Игроки играют, как влюбленные любят, как пьяницы пьют, — поневоле, не рассуждая, повинуясь неодолимой силе. Есть люди, обреченные игре, как есть люди, обреченные любви. Кто выдумал историю о двух матросах, охваченных азартом игры? Они потерпели кораблекрушение и, после ужаснейших приключений, избежали гибели, только вспрыгнув на спину киту. Очутившись там, они вынули из кармана кости, рожки и принялись играть. Вот выдумка, в которой больше правды, чем в самой действительности. Каждый игрок — такой матрос. И надо признать: в игре есть что-то, переворачивающее душу смелых до самого дна. Искушать судьбу — могучее наслажденье. Какое упоение в один миг пережить месяцы, годы, целую жизнь, полную тревоги и надежды. Мне еще не было десяти, я учился в девятом классе, когда наш преподаватель г-н Грепинэ прочел нам на уроке басню «Человек и Гений». Но я помню ее, как если б это было вчера. Гений дает ребенку клубок ниток и говорит ему: «Это нить твоей жизни. Возьми ее. Когда захочешь, чтобы время шло скорей, дерни нитку: дни твои потекут быстрей или медленнее, смотря по тому, с какой скоростью ты будешь разматывать клубок.

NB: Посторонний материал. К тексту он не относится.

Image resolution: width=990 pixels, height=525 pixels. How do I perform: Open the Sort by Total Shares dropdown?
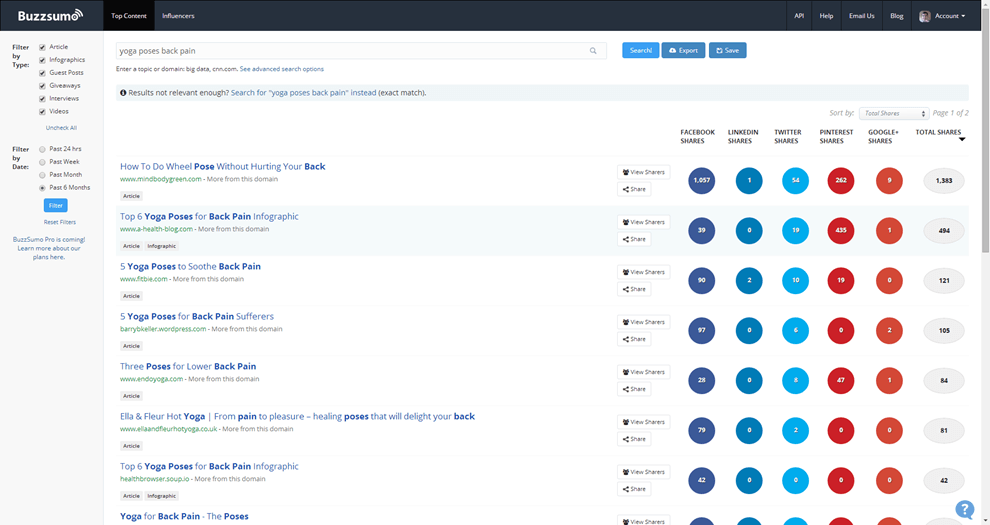pos(894,114)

А пока не будешь до него дотрагиваться, жизнь твоя будет стоять на месте». Ребенок взял клубок; он стал дергать нить — сперва для того, чтобы стать взрослым, потом — чтобы жениться на девушке, которую полюбил, потом — чтобы увидеть, как выросли дети, чтобы поскорее добиться удачи, денег, почестей, чтобы сбросить бремя забот, чтобы избежать огорчений, связанных с возрастом недугов, наконец — увы! — чтобы покончить с докучной старостью. После прихода Гения он прожил на свете четыре месяца и шесть дней.

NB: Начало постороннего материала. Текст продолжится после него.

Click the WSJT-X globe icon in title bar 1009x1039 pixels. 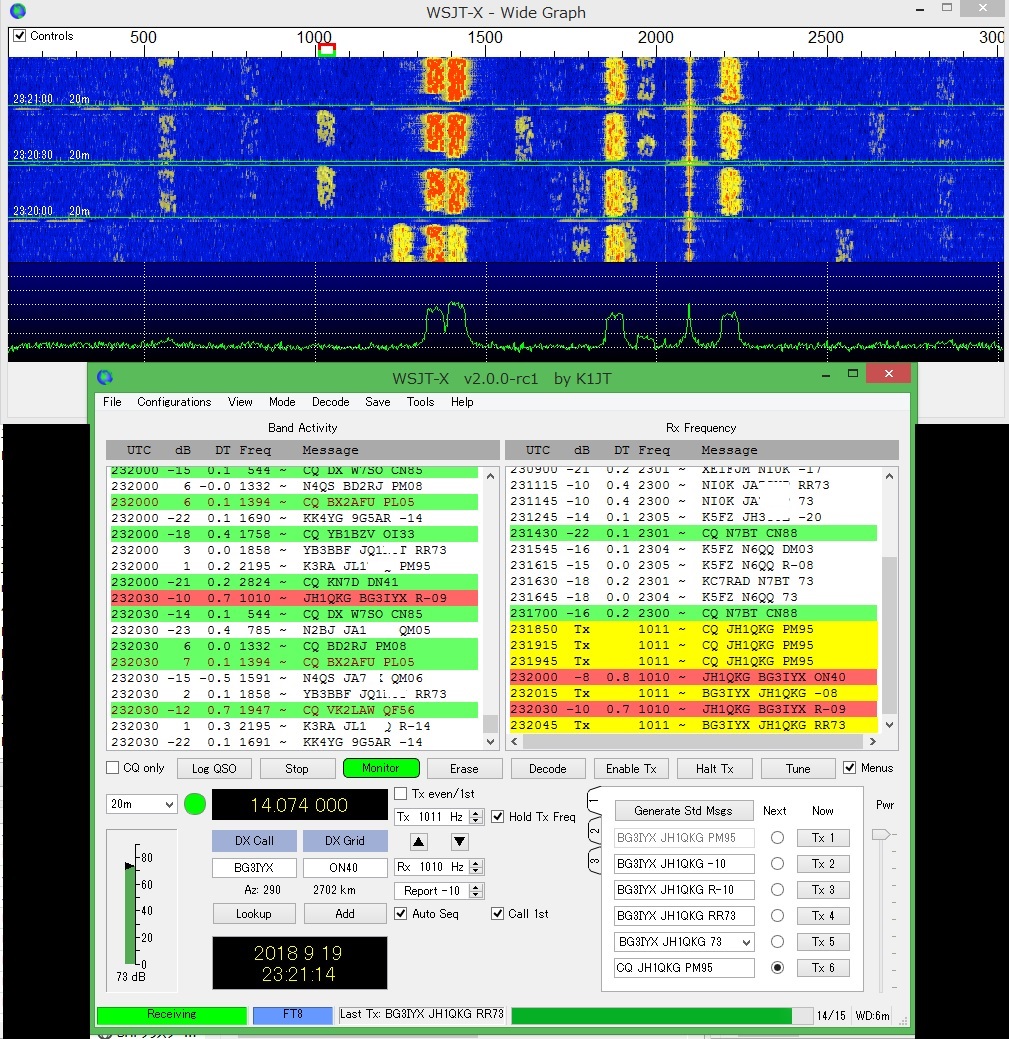coord(104,378)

Но что такое игра, как не искусство вызывать перемены, производимые судьбой обычно в течение нескольких часов, а то и лет, искусство сосредоточивать в одном мгновении то, что у других рассеяно на всем протяжении их медленного существования, как не способ прожить Целую жизнь в несколько минут, — короче говоря, как не этот самый клубок, подаренный Гением?
Игра — это поединок с судьбой. Это борьба Иакова с ангелом[168], это договор доктора Фауста с дьяволом. Играют на деньги, — на деньги, то есть на непосредственную, ничем не ограниченную возможность. Быть может, карта, которую сейчас возьмет рука, костяной шарик, бегущий по столу, подарят игроку парки и сады, поля и лесные угодья, замки, устремляющие к небу свои остроконечные башенки. Да, в этом маленьком катящемся шарике скрыты гектары плодородной земли и шиферные крыши, чьи украшенные резьбой трубы отражаются в Луаре; в нем заключены сокровища искусств, чудеса вкуса, сказочные драгоценности, самые прекрасные тела и даже души, которые считались непродажными, все ордена, все почести, все обольщения и вся власть, какие только есть на земле. Да нет! В нем содержится кое-что получше: мечта обо всем этом. И вы хотите, чтобы перестали играть? Если б еще игра не давала ничего, кроме бесконечных надежд, если б она только улыбалась своими зелеными глазами, ее любили бы менее исступленно. Но у нее алмазные когти, она страшна, она дарит, по своему произволу, нищету и позор: и потому ее обожают.
В основе всех великих страстей лежит прелесть опасности. Всякое наслаждение кружит голову. Удовольствие, смешанное со страхом, пьянит. А что же страшней игры? Она дает и отнимает; ее побуждения чужды нашим. Она нема, слепа и глуха. Она все может. Она — бог.
Она — бог. У нее — свои почитатели и святые, любящие ее ради нее самой, а не ради того, что она обещает, обожающие ее в то время, как она наносит им удар. Если она слишком жестоко грабит их, они приписывают вину не ей, а себе.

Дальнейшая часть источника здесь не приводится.